§ Source document:
Los Padres Forest Association Board member Susie Thielman surveys the damage to the upper parts of the Santa Cruz drainage.


Forest Closure to be Reduced

Some parts of the forest will be re-opened for recreation but much of it will stay closed


Though it will be good news to those who want to get back out into Los Padres Forest, many will be disappointed at how little access will be allowed. What has been a summer-long closure of most of the Santa Barbara backcountry may extend thoughout the winter.

For those Santa Barbara residents itching to head out into the wilderness areas to see the impacts of the Zaca Fire up close, most likely this won’t happen for quite a while. Damage to the trails could be extensive, even without the impact that a heavy winter could bring. On a recent trip into upper Santa Cruz Creek with acting Santa Barbara District Ranger Cindy Chojnacky (pronounced “chi-naw-sky”) and Wilderness Ranger Kery Kellogg we were overwhelmed by the the trail conditions; with no vegetative cover above the trail, debris continues to slide down onto it.

By Ray Ford

Exploratory trip into the Santa Cruz drainage shows the concerns forest officials have for providing access to the backcountry.

After the first big storm, we may not even have a trail,” Kellogg explained as we worked our way up sections of it near Flores Flats. Two of the Volunteer Wilderness Rangers (VWR) who braved the hike down from Little Pine to Santa Cruz Guard Station were in full agreement. “There were sections where I had no idea where the tread was,” Jasonn Beckstrand told me. “I was using my hand tools to anchor myself so I wouldn’t slide down the hill.”

We started to clear water bars to help with erosion,” the other VWR volunteer Mike Smith added. “After the first half mile we gave up. It was difficult enough just getitng down the trail, let alone trying to get any work done.”

On October 1, the Forest Service will announce it is easing restrictions to the forest, but not to locations such as the wilderness. “The Forest Supervisor Ken Heffner has decided he doesn’t want access to the burn area for quite a while,” Chojnacky said in an interview this morning. “After our trip to Santa Cruz it is easy to see why. It’s really dangerous out there and it will be more so this winter.”

§ Set problem 1:
Sum up the forest closure article in two sentences.
§ Set problem 2:
Name every person the forest closure article mentions by name.
§ Set problem 3:
Output the passage of the forest closure article starting with "Though it will" and going on through "extend thoughout the winter.".

§ Material shown:

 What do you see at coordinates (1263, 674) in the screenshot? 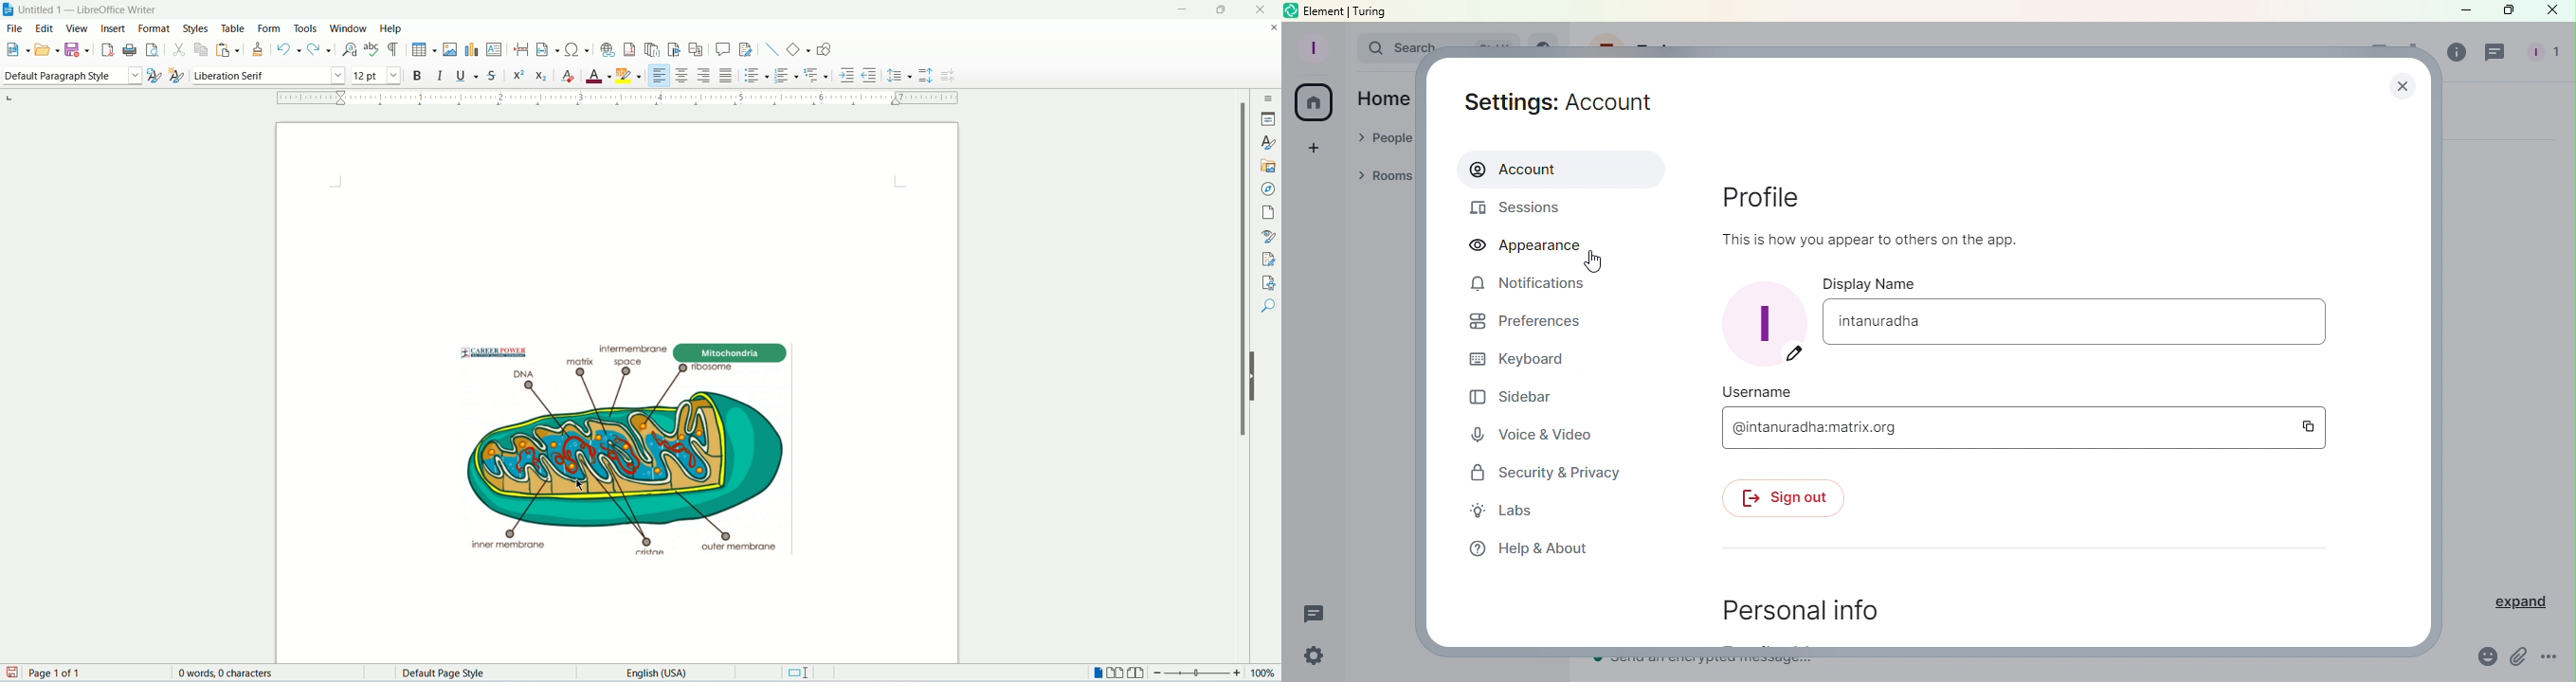
I see `zoom percent` at bounding box center [1263, 674].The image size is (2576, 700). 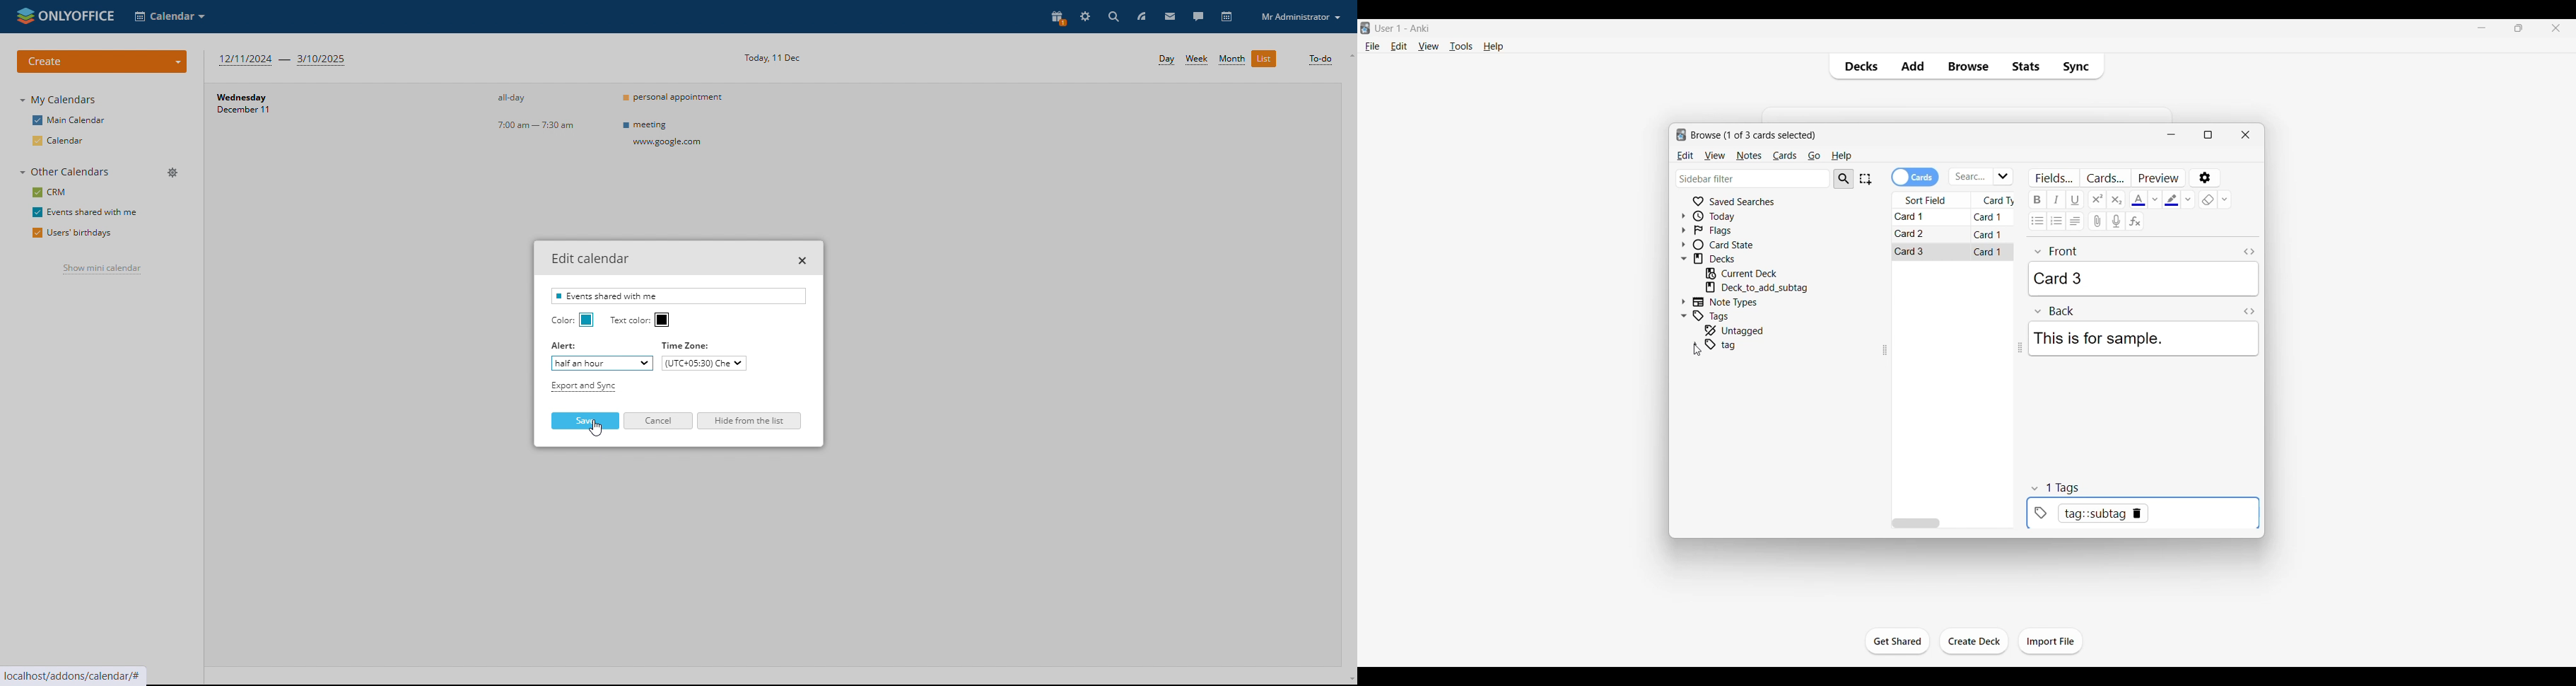 What do you see at coordinates (1858, 66) in the screenshot?
I see `Decks` at bounding box center [1858, 66].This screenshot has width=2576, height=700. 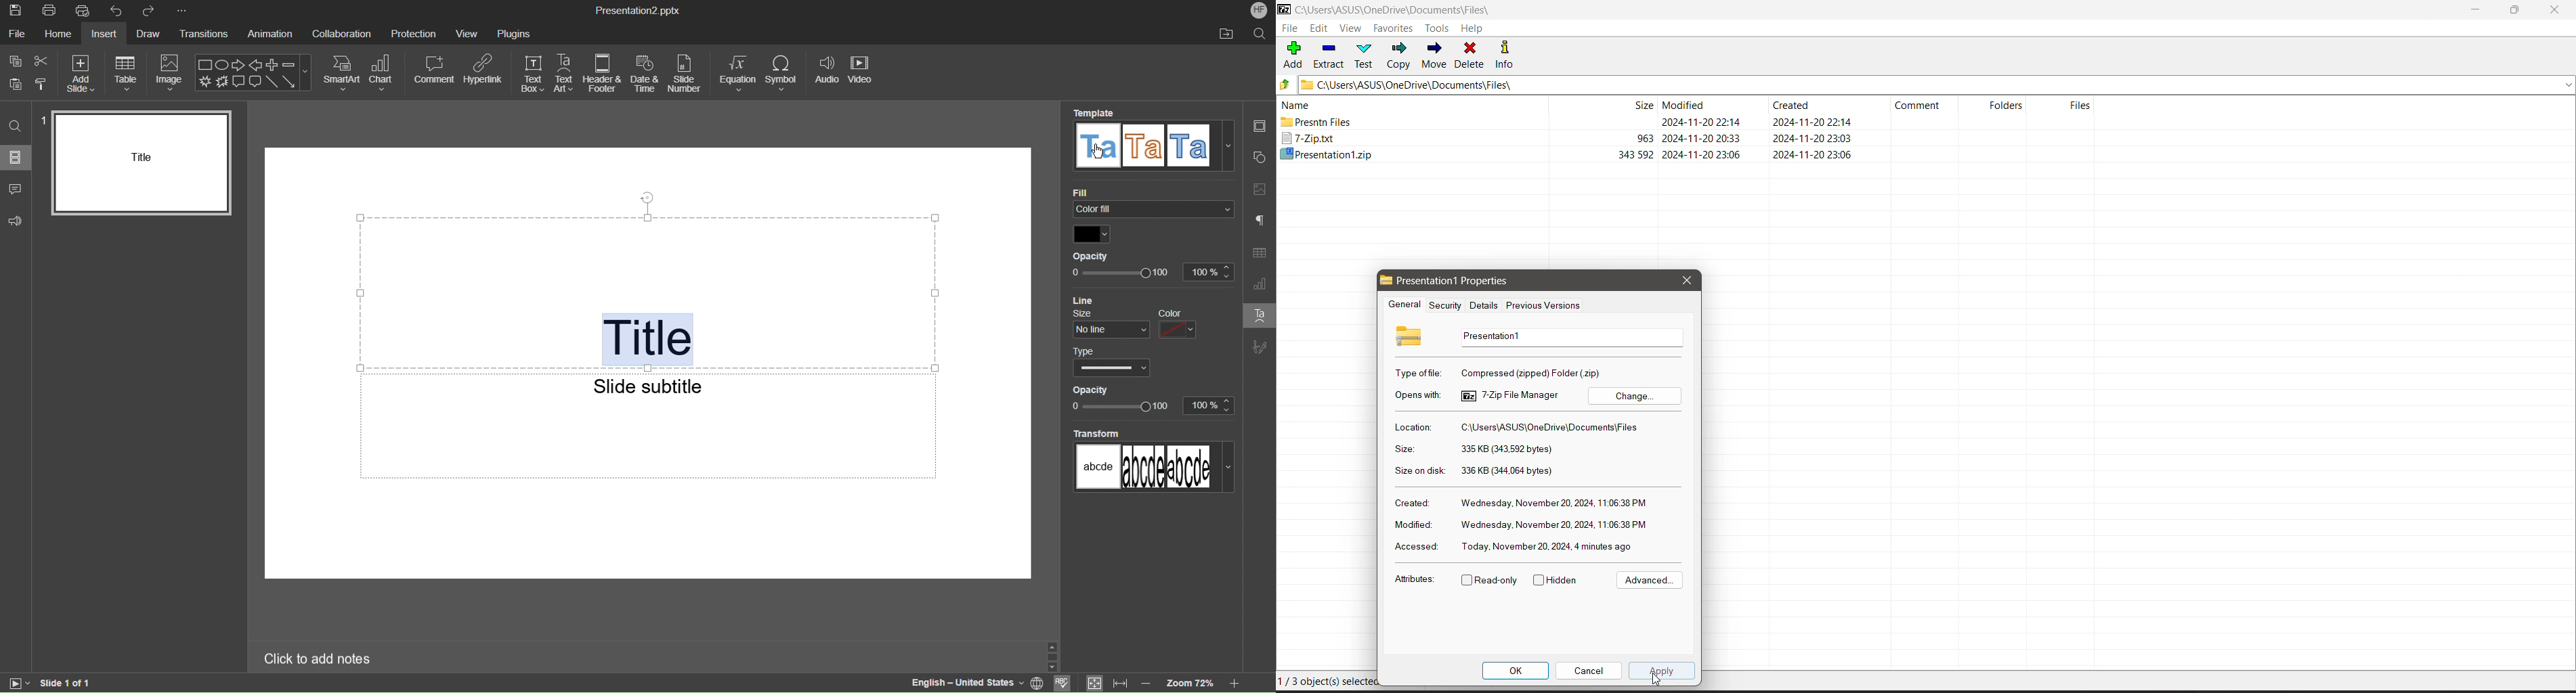 I want to click on General, so click(x=1402, y=305).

§ Exercise solution 1:
Some parts of Los Padres Forest will reopen for recreation, but much of the Santa Barbara backcountry, closed all summer, may stay closed through the winter. A trip into upper Santa Cruz Creek after the Zaca Fire found trails with no vegetative cover above them and debris sliding onto them, and on October 1 the Forest Service will ease restrictions but not for places such as the wilderness, which officials call dangerous.

§ Exercise solution 2:
Susie Thielman, Cindy Chojnacky, Kery Kellogg, Ray Ford, Jasonn Beckstrand, Mike Smith, Ken Heffner

§ Exercise solution 3:
Though it will be good news to those who want to get back out into Los Padres Forest, many will be disappointed at how little access will be allowed. What has been a summer-long closure of most of the Santa Barbara backcountry may extend thoughout the winter.